'''

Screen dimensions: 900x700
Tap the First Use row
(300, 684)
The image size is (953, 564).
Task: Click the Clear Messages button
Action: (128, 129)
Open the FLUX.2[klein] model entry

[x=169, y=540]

'''

Write down the entire listing above verbatim.

Screen dimensions: 900x700
Tap the First Use row
(300, 684)
The image size is (953, 564).
Task: Click the Clear Messages button
Action: (128, 129)
Open the FLUX.2[klein] model entry

[x=169, y=540]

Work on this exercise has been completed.